Lagos Fashion Week Just Made History With Earthshot Prize Win

Lagos Fashion Week Just Made History With Earthshot Prize Win



Lagos Fashion Week has made history, taking home the 2025 Earthshot Prize, one of the world’s biggest environmental awards. The recognition celebrates its decade-long push to make fashion more sustainable, ethical, and community-driven while spotlighting African creativity on a global stage.

Founded by Omoyemi Akerele in 2011, Lagos Fashion Week started as a runway platform for African designers and has grown into a full-blown movement reshaping how fashion is created, consumed, and valued.

Over the years, it has become a rallying point for designers, artisans, and policy voices who believe fashion can be both stylish and sustainable.

And that vision has paid off.

In The Face of Fast Fashion

The global fashion industry has a serious waste problem, people are buying more clothes than ever and keeping them for half as long. But Lagos Fashion Week has been quietly working around that.

Every designer who shows on its runway is expected to prove that it’s commited to sustainable practices, from fabric sourcing and dyeing to fair labour and ethical production.

Through its Woven Threads initiative, the platform gives designers tools and resources to build circular systems that actually work, teaching them how to turn waste into art and process into purpose.

A Global Win

The Earthshot Prize, founded by Prince William in 2020, honours people and organisations creating solutions to repair the planet. Lagos Fashion Week’s win in the “Build a Waste-Free World” category puts Nigeria and Africa in the same conversation as global innovators driving climate solutions through creativity.

Omoyemi Akerele called it a victory for everyone behind the movement:

The recognition from The Earthshot Prize is not just about me or Lagos Fashion Week, but about the community of designers, artisans, and young people proving that African fashion has something powerful and lasting to offer the world.

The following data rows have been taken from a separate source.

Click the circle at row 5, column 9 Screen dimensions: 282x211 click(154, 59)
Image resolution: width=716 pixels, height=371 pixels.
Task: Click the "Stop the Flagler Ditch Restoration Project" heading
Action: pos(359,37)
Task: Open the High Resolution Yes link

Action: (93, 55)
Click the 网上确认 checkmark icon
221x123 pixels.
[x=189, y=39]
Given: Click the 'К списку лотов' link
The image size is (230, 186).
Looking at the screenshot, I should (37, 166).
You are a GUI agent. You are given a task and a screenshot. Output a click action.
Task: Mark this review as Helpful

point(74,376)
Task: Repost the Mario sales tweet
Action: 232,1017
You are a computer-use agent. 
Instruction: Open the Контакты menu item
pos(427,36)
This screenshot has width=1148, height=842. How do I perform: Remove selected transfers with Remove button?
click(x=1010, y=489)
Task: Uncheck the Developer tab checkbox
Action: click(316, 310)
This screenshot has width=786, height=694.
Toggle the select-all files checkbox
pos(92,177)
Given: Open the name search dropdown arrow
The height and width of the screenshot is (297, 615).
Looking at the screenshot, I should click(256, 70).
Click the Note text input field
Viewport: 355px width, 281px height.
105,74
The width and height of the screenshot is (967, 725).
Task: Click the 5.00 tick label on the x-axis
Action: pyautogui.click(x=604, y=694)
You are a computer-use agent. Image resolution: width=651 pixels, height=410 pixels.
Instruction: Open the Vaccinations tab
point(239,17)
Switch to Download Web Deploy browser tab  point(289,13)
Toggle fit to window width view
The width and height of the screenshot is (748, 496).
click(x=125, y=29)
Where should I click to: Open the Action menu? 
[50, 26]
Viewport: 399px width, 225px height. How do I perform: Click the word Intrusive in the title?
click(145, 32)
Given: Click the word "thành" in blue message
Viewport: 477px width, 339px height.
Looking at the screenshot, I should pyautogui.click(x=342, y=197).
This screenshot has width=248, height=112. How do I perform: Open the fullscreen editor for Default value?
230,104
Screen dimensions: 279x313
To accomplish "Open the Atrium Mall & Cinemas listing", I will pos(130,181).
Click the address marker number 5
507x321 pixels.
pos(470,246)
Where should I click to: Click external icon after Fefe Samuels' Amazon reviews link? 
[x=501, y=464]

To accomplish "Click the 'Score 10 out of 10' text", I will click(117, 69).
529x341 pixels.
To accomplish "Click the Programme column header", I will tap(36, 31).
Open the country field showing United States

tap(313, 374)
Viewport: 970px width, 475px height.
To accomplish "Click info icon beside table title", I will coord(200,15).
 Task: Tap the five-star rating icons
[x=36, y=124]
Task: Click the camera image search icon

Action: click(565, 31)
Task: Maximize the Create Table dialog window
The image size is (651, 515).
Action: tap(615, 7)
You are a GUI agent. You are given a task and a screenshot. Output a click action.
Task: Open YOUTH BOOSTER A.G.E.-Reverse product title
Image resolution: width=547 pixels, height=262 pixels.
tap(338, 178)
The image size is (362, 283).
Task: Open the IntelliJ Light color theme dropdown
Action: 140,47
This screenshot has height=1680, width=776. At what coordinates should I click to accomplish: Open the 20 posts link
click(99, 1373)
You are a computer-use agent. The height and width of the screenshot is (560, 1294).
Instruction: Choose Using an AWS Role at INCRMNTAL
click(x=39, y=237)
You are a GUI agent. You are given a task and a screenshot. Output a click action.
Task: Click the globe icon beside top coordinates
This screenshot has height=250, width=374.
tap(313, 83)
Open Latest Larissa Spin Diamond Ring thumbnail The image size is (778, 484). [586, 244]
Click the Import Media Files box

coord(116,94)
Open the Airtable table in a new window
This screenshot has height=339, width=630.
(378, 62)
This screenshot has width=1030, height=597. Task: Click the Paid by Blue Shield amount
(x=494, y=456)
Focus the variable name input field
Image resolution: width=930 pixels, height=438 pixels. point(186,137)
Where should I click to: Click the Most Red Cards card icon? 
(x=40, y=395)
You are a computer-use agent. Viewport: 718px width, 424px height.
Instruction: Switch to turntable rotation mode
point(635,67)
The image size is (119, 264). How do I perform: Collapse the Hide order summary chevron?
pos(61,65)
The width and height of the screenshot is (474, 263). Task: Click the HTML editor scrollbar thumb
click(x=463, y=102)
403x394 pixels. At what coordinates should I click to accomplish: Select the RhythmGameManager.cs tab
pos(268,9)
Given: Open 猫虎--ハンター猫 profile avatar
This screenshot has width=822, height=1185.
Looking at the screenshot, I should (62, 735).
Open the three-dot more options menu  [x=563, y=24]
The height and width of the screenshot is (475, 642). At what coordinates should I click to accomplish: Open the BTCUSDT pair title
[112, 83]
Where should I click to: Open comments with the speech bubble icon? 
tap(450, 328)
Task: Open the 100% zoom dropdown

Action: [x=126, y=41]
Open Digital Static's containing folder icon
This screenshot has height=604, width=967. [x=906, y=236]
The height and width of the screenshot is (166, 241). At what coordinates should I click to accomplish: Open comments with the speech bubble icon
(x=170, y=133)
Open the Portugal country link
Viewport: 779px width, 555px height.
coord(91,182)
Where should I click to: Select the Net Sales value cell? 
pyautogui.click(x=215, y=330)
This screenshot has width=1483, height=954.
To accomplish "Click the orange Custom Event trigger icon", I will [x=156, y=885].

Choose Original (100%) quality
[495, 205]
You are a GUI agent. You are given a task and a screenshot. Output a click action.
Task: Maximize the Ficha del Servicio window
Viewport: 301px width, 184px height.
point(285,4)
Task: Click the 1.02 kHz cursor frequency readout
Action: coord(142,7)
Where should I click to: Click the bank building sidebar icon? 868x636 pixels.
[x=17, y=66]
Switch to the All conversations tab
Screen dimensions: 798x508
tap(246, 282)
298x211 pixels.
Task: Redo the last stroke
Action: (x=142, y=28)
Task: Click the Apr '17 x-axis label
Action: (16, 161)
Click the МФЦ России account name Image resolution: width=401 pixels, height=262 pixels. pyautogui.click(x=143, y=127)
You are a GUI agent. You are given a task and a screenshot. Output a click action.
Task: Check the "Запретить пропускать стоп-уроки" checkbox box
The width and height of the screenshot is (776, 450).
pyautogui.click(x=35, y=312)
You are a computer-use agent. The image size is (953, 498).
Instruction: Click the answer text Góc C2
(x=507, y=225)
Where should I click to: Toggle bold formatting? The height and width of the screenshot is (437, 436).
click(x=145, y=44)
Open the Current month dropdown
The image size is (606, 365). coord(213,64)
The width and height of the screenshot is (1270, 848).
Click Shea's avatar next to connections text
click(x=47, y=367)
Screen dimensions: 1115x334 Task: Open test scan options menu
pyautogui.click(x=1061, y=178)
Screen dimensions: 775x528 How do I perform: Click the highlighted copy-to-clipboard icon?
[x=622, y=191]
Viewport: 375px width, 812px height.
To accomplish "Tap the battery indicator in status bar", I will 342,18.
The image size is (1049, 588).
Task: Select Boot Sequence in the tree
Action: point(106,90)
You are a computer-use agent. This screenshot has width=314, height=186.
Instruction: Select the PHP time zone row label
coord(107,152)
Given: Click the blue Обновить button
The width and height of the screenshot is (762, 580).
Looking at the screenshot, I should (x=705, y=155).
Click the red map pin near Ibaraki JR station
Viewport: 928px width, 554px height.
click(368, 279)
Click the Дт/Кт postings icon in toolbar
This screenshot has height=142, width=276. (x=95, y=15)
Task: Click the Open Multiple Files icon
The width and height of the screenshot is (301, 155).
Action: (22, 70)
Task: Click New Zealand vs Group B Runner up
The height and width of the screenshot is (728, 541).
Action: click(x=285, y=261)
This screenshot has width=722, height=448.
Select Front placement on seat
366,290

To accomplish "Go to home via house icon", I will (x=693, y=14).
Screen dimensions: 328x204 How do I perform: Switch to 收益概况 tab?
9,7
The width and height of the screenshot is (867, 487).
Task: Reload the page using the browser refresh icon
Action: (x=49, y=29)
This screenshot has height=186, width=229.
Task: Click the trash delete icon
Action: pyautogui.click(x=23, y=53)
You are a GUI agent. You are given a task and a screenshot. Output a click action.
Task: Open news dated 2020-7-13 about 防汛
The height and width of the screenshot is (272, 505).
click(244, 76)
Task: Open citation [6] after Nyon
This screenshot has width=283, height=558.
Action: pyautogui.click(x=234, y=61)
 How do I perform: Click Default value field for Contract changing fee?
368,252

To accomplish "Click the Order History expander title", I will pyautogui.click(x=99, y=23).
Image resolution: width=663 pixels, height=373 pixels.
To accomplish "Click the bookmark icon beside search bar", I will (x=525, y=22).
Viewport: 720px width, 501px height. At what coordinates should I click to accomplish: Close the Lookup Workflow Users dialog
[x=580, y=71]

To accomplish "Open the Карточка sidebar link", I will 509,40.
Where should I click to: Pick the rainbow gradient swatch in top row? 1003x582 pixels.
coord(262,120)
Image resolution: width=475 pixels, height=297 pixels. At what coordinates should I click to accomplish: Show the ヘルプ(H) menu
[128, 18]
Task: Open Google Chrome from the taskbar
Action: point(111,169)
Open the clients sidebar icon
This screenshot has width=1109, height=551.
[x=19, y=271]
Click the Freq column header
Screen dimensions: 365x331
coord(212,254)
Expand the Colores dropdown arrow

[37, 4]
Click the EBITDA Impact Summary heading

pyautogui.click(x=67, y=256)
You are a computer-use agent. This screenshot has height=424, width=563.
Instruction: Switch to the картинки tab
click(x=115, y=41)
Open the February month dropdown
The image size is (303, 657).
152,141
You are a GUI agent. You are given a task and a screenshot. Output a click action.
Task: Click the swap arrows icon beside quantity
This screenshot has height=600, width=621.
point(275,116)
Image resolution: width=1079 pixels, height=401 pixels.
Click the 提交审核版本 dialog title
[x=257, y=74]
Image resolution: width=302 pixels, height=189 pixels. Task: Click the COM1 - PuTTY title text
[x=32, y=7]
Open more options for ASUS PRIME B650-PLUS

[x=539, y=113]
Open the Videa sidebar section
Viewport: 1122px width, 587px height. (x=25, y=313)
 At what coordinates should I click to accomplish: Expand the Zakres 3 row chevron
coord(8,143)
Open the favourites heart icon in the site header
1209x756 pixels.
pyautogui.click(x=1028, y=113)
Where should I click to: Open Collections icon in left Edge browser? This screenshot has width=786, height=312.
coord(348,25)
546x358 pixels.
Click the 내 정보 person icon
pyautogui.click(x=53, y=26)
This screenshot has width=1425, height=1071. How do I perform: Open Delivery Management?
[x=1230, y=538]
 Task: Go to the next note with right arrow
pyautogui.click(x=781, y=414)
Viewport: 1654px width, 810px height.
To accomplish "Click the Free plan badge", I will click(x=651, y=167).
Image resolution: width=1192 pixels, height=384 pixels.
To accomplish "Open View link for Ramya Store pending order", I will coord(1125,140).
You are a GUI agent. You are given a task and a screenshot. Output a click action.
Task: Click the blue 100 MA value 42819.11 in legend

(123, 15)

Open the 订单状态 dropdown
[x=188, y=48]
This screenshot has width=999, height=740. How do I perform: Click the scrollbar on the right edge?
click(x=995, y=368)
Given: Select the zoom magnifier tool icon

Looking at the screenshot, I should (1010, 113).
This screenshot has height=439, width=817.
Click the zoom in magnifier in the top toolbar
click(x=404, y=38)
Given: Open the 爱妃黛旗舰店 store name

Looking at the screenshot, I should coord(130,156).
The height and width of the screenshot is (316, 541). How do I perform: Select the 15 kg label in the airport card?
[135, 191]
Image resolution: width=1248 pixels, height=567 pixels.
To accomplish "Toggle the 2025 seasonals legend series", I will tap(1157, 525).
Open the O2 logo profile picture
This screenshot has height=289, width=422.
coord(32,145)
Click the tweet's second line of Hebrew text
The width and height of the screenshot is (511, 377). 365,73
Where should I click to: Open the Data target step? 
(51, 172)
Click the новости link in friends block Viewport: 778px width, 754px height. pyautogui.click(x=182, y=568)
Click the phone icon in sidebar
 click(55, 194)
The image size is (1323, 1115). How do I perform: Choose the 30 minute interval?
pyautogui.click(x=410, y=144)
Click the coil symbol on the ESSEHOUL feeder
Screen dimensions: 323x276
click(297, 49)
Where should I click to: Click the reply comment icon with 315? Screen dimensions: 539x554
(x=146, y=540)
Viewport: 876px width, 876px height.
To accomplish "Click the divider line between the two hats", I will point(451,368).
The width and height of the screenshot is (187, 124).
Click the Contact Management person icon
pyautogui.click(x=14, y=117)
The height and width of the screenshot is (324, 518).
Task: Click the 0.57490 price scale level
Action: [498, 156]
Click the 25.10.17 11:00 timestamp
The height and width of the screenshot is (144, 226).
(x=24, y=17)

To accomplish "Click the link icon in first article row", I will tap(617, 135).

For years, Africa has been framed as a victim of climate change. Lagos Fashion Week is flipping that narrative, showing that the continent isn’t just part of the solution; it’s leading it.
Through sustainability workshops, mentorship programmes, and partnerships with local craft communities, the platform is helping build an ecosystem that values heritage, reduces waste, and empowers the next generation of designers.